Improved license recognition

VersionEye is monitoring now more than 1.2 Million open source projects and collecting all kind of meta information to this projects. One kind of the meta information is the corresponding license. Currently the VersionEye database contains licenses to more than 8 Million artefacts.

However, sometimes the maintainers of a project didn’t provide the license information that way that it’s easy to read and recognise for machines. That is specially the case for Python and the .NET platform. Take for example the gpkit Python library. In the license field they provided the full license text, not just the license name.

python-gpkit-00

That doesn’t match very well with the license whitelist in VersionEye 😉 That’s why we improved it now!

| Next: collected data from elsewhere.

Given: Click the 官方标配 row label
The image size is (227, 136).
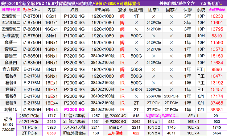Looking at the screenshot, I should point(11,69).
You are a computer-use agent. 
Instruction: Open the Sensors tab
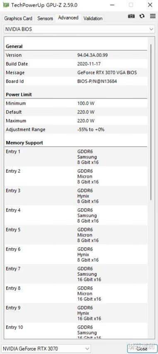point(45,19)
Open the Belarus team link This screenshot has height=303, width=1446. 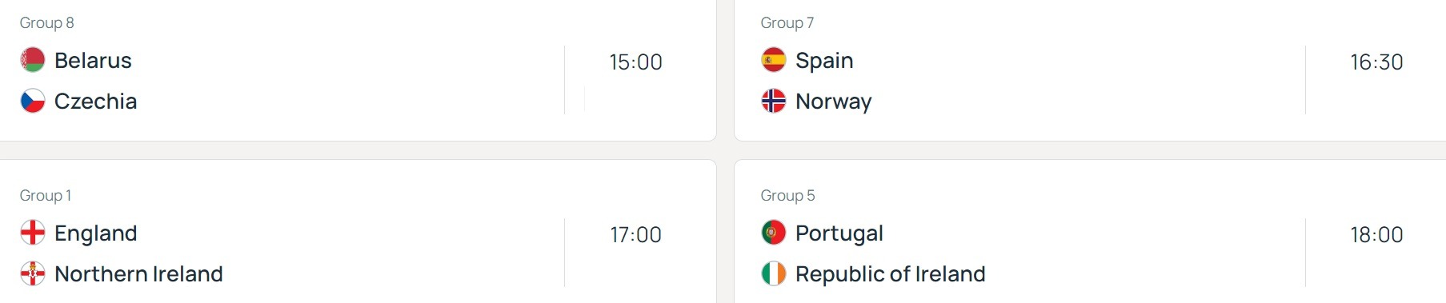tap(93, 61)
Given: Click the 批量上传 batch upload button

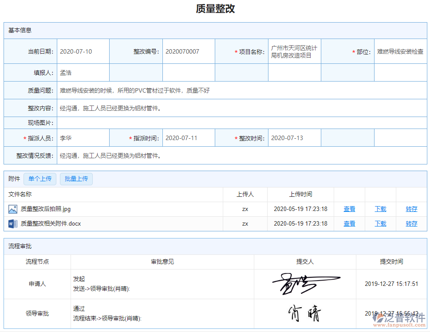Looking at the screenshot, I should tap(76, 179).
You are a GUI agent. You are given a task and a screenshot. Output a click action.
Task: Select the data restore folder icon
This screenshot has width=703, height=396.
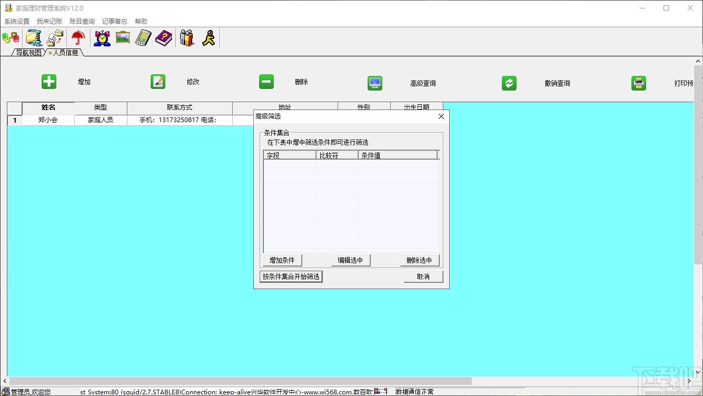(x=55, y=37)
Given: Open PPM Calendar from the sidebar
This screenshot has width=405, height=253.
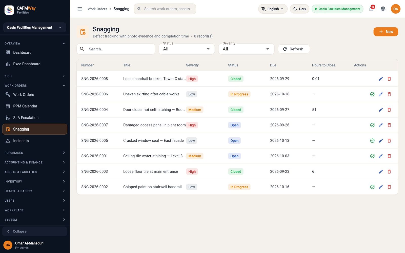Looking at the screenshot, I should [x=35, y=106].
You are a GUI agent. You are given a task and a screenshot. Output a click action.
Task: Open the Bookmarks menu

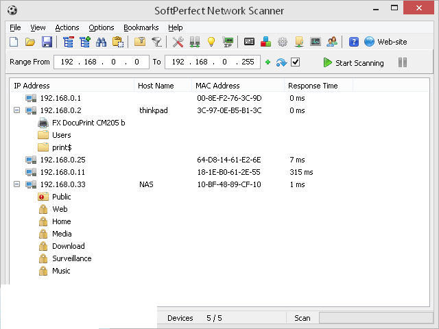(x=141, y=27)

All together we have 11335 Python licenses like that in our database and they belong to 1989 unique projects on PIP. Our new license crawler could match 9933 licenses to SPDX identifiers. That are 1799 unique projects on PIP we could assign a SPDX identifier to, which didn’t had one before. For more than 90% of this projects we could recognise and identify an SPDX identifier. And now the same library on VersionEye looks like that:

python-gpkit-01

You see clear that it’s MIT license and now this works well together with our license whitelist 🙂

In Nuget, the package manager for the .NET platform, many license names look like this.

csharp-00.png

“Nuget unknown”. That is the case if the maintainers provided a license link but didn’t provide a license name. Our new license crawler is now following this links and with machine learning it tries to identify a known license. If the similarity to a known license text is higher that 90% we assign the corresponding SPDX identifier to the software library in our database. And now the same package looks like this and you can see immediately that it’s the MIT license!

csharp-01.png

That also helps to use these packages together with our license whitelist. For the .NET packages our recognition system was not quiet as good as for Python. For .NET we could only identify 65% of the licenses of packages with a link but without a license name. Stil not bad and much better than before 😉

This are just the first results. Of course this is also work in progress and the recognition will become better in future.

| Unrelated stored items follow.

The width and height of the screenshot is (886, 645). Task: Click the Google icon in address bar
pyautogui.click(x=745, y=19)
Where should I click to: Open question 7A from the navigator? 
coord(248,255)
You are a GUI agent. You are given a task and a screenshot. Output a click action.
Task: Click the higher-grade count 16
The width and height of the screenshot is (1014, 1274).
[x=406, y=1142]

Your feedback is very welcome.

Suggest new licenses

VersionEye is monitoring now more than 1.2 Million open source projects and collecting all kind of meta information to this projects. One kind of the meta information is the corresponding license. Currently the VersionEye database contains licenses to more than 8 Million artefacts.

However, it is not always possible to fetch the license automatically. Sometimes things go wrong and sometimes the license is not available through a repository API. Sometimes human interaction is required to find the license for an artefact. Now everybody from the VersionEye community can suggest a license to an artefact. If you are on a VersionEye product page with an unknown license you will see a new “Suggest a license” link now.

screen-shot-2017-01-18-at-19-59-14

By clicking on the link you will come to a new page where you can suggest a license for the corresponding artefact and the form is already pre filled for you.

screen-shot-2017-01-18-at-20-01-36

By submitting the form above the VersionEye team will receive an email notification with the new license suggestion. After the submission was reviewed and approved the license will show up on the page.

I hope that many of you will use this new feature! 🙂

New license crawler finds licenses in git repositories

VersionEye is crawling a whole bunch of package managers + some GitHub Repositories. Many open source libraries provide their license directly within the package manager. On search.maven.org the license information is even mandatory. If somebody submits a new package and the license information is not included in the pom.xml file the package will be declined and not published. That’s a good thing! Unfortunately at most other package managers the license is not mandatory and so it comes that we have many open source libraries in our database without a license 😦

opensource_logo

But many projects on GitHub provide a LICENSE file. Other projects copy & paste the license text directly into their README page. That’s why I developed a new crawler which is looking for a LICENSE file in the root of a git repository. If some kind of LICENSE file was found the crawler tries to recognize the license text. Is it an MIT text, a GPL 3 text or some other license text? If the crawler recognizes the license text it saves the information into the VersionEye database. Otherwise not.
If there is no LICENSE file the crawler tries to find some license text directly in the REAMDE file. If the crawler couldn’t find anything it skips the repo and goes on to the next one.

The license crawler doesn’t crawl whole GitHub. It crawls only git repositories of open source packages which are already in the VersionEye database and have a corresponding link to GitHub. It basically completes meta data to already existing open source packages in the database. And right now there are 463.873 open source libraries in the VersionEye database.

Results

In the past couple days the license crawler was able to find license information for 22.694 open source libraries. 5.684 of this open source libraries are JavaScript libraries registered on Bower, without any license information. One popular example is angular-mocks. The repository provides a bower.json file without a license! The license text of angular-mocks is directly embedded into the README.md file. VersionEye found & recognized the license as MIT and displays it now on the corresponding VersionEye page. There are many more examples like this one.

Next Step

These works already pretty good. But the next logical step is to write a crawler which recognizes licenses in source code. That requires a bit more computing power and a bit more time to write it. Nothing for 2014. But a good goal for 2015 😉